Action item: Leave the pictures out and print, word for word, the lines below from the one with "How do I perform: Select" through the final line.

[Stored items]
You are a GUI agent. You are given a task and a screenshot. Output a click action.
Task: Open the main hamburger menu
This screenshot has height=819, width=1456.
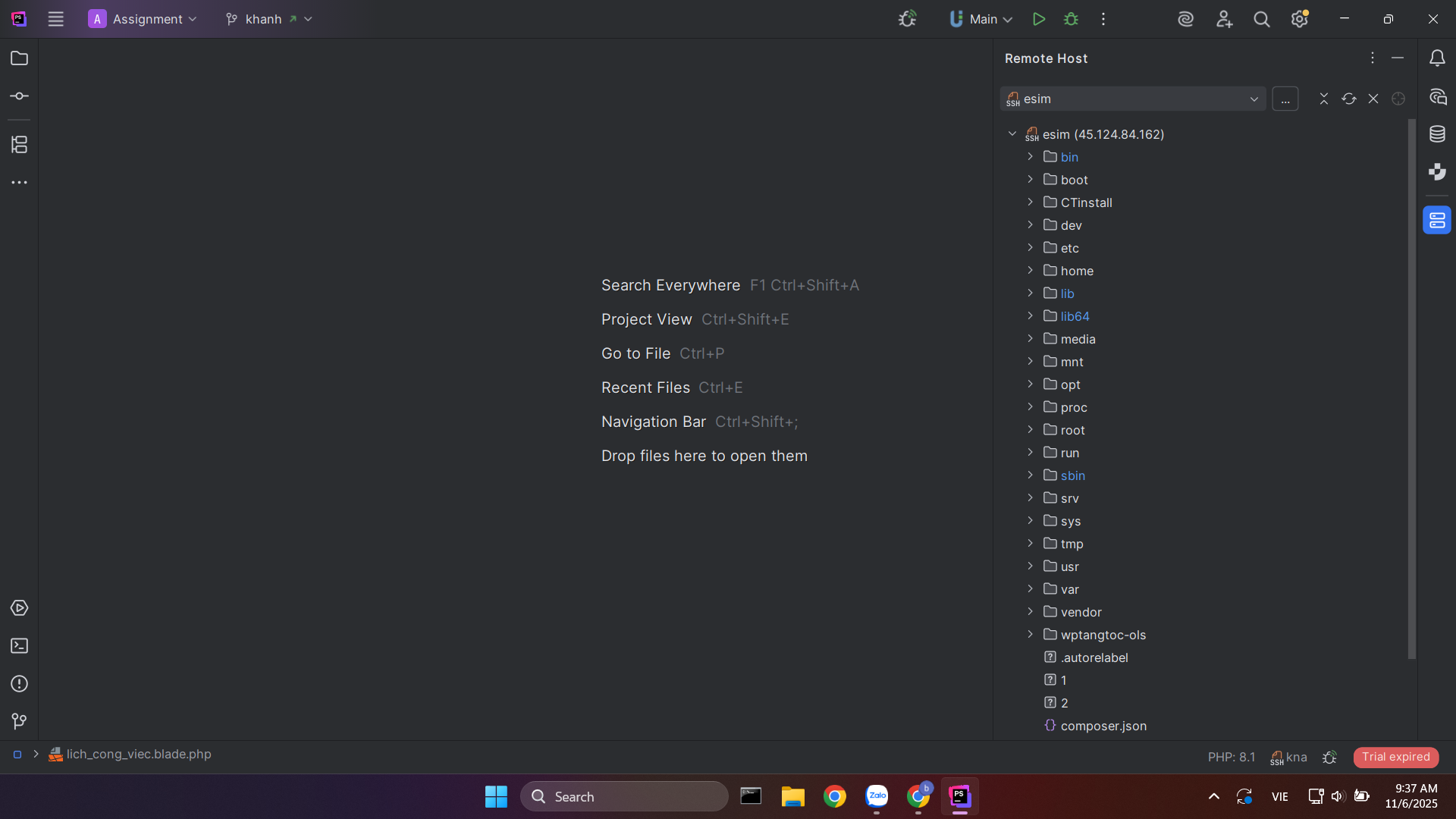(x=55, y=19)
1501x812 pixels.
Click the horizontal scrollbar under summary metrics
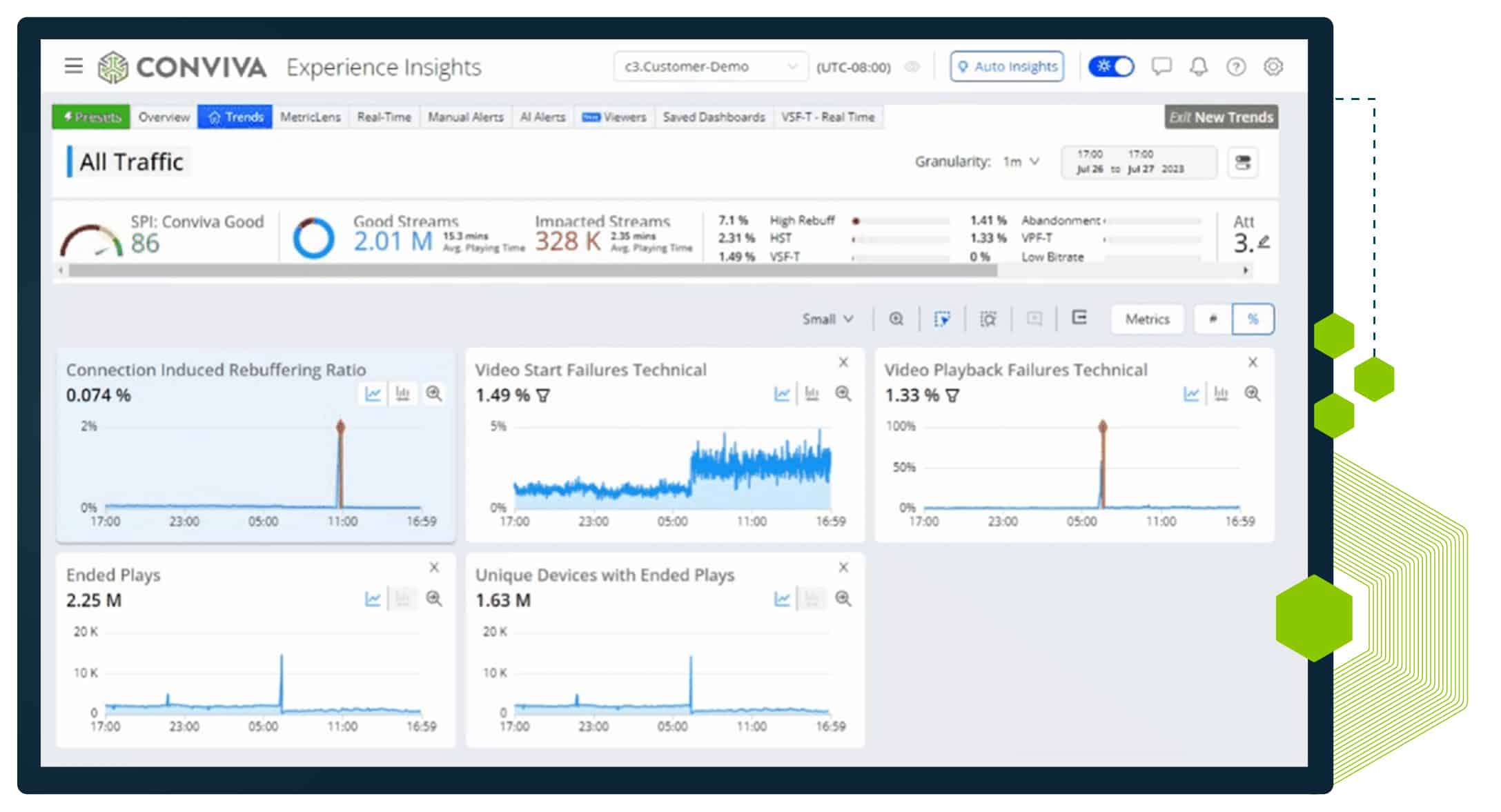[532, 270]
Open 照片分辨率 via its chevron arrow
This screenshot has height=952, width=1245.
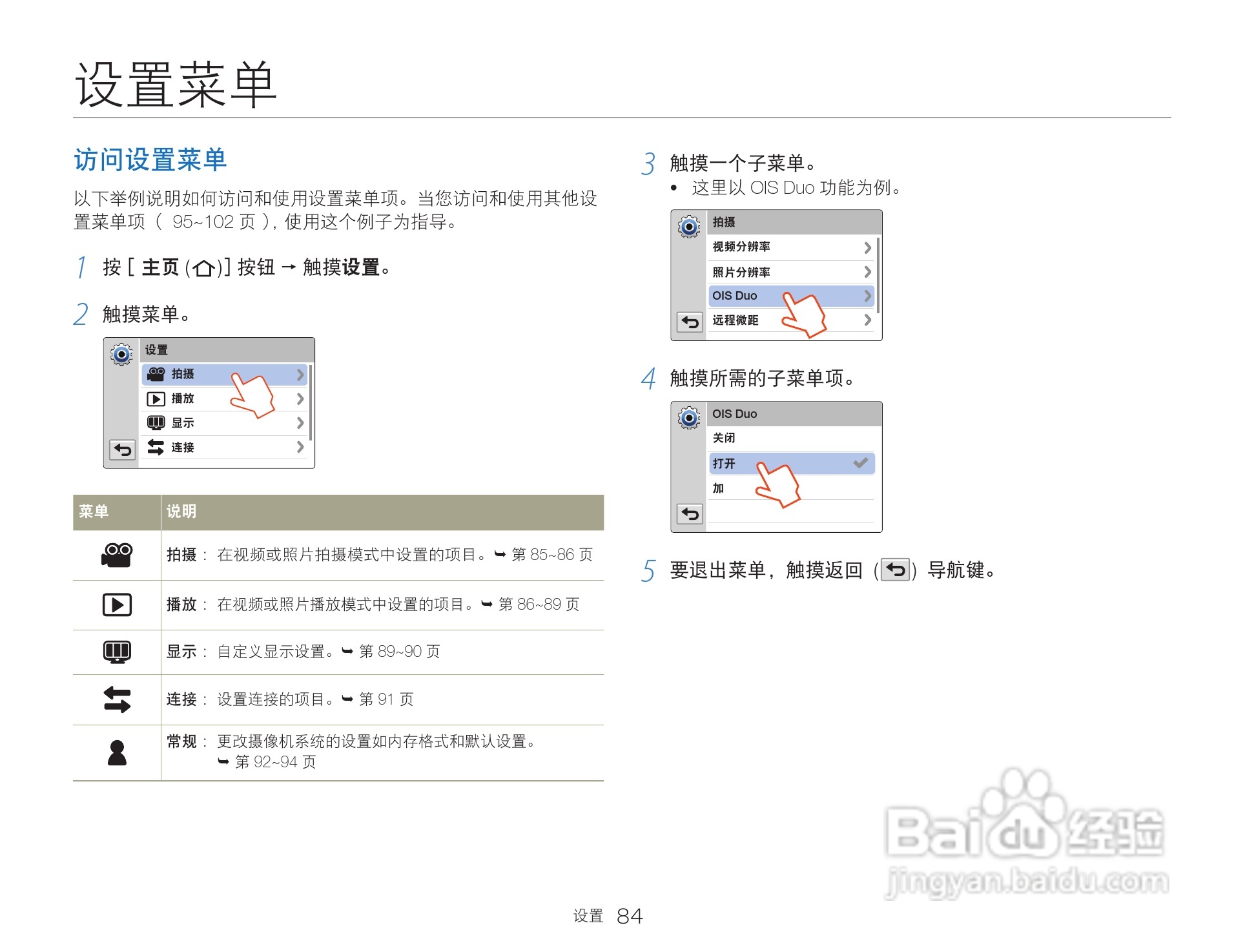(867, 272)
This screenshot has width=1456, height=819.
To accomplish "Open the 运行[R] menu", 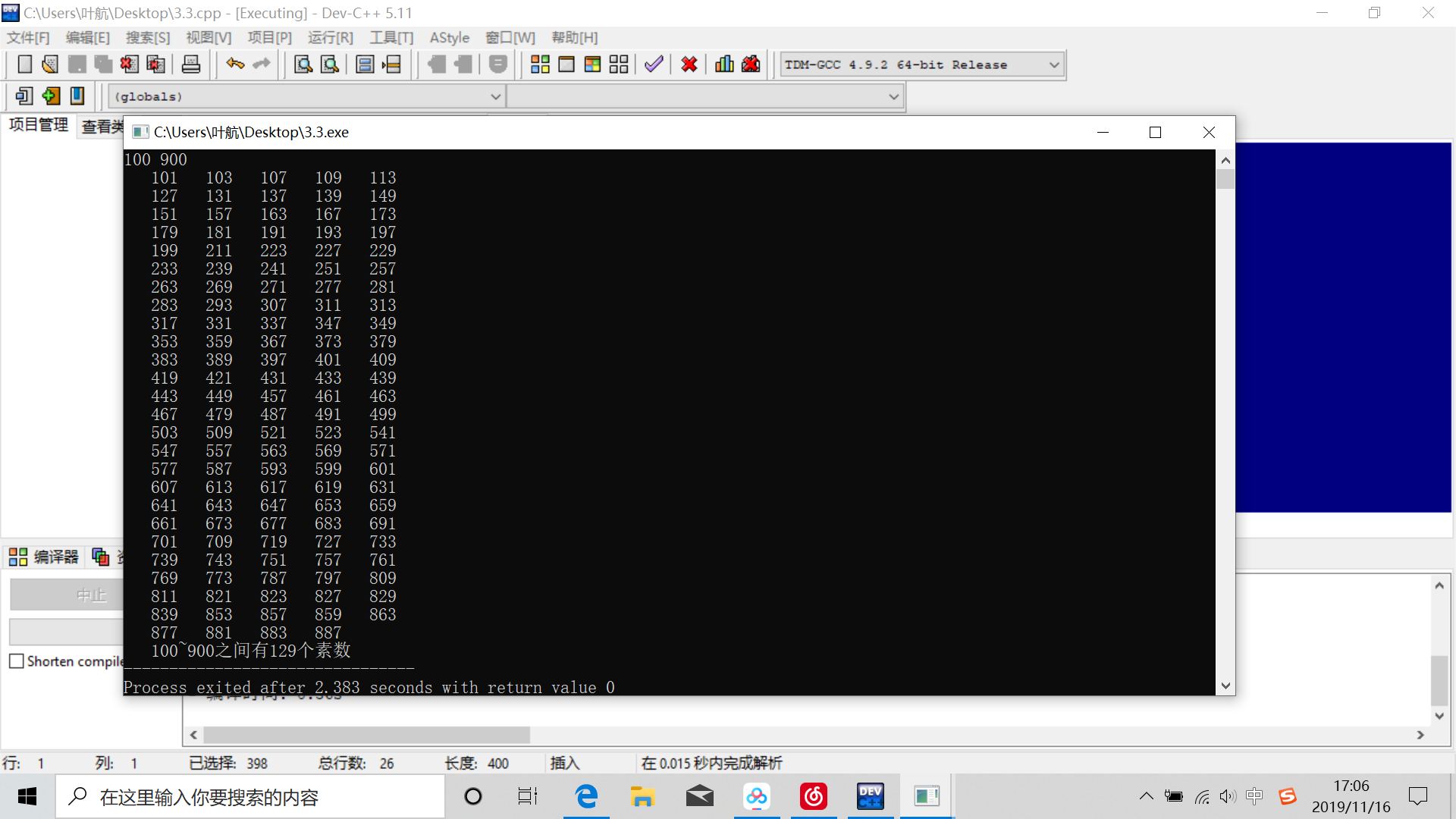I will (x=330, y=38).
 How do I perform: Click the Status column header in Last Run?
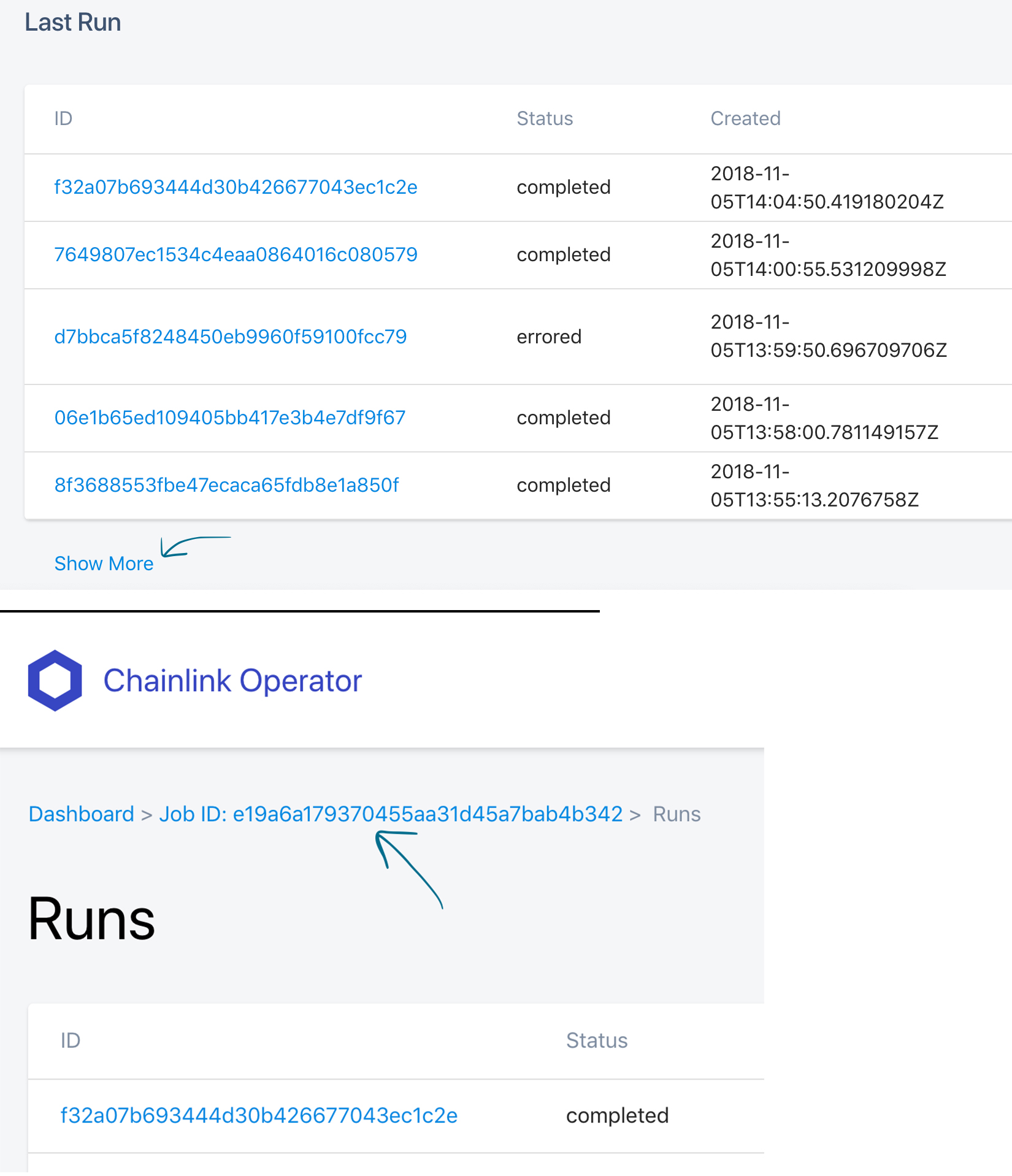tap(545, 118)
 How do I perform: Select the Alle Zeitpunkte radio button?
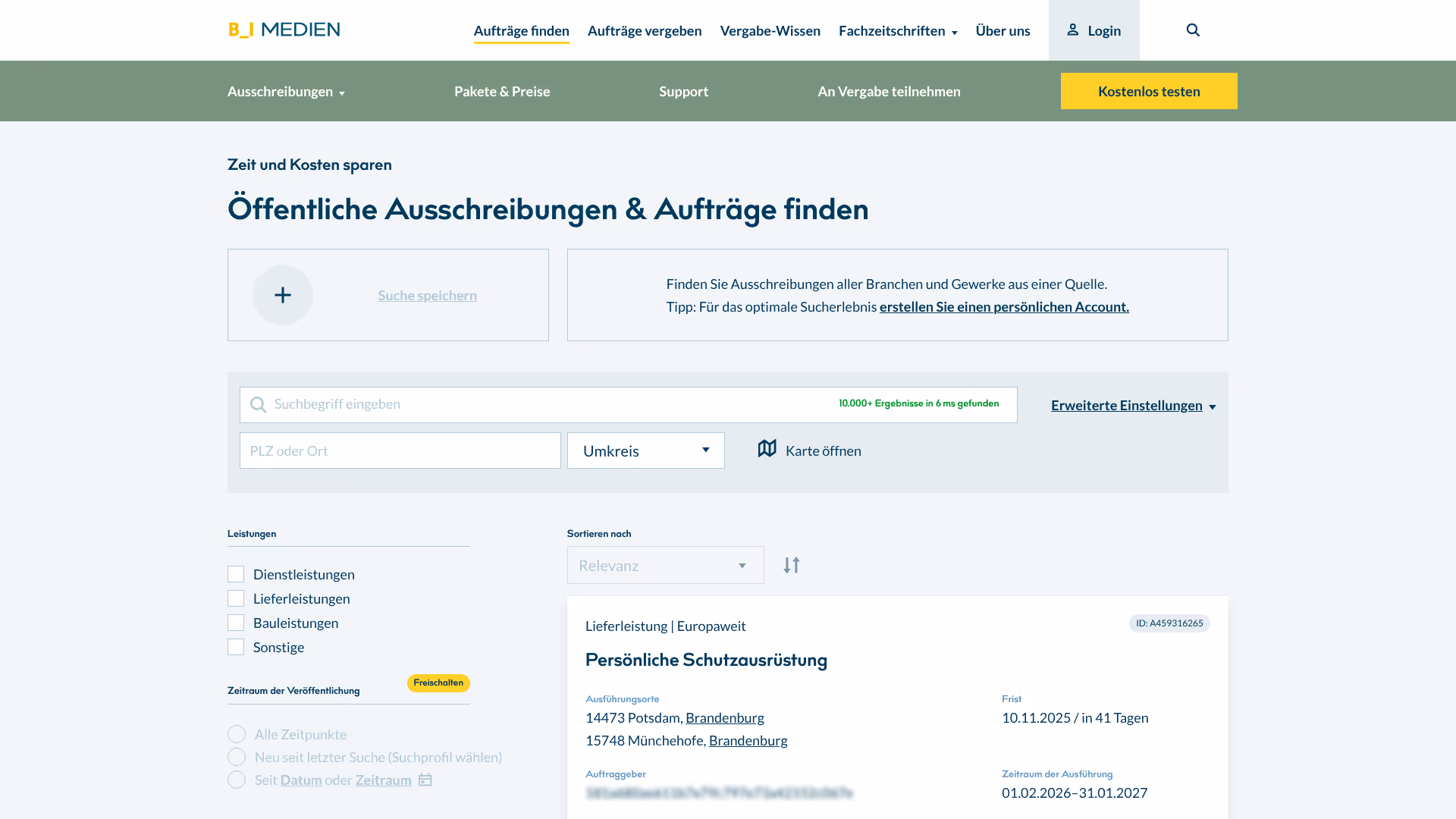(x=236, y=734)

Solution to the exercise:
 How do I perform: Select the Alle Zeitpunkte radio button?
(x=236, y=734)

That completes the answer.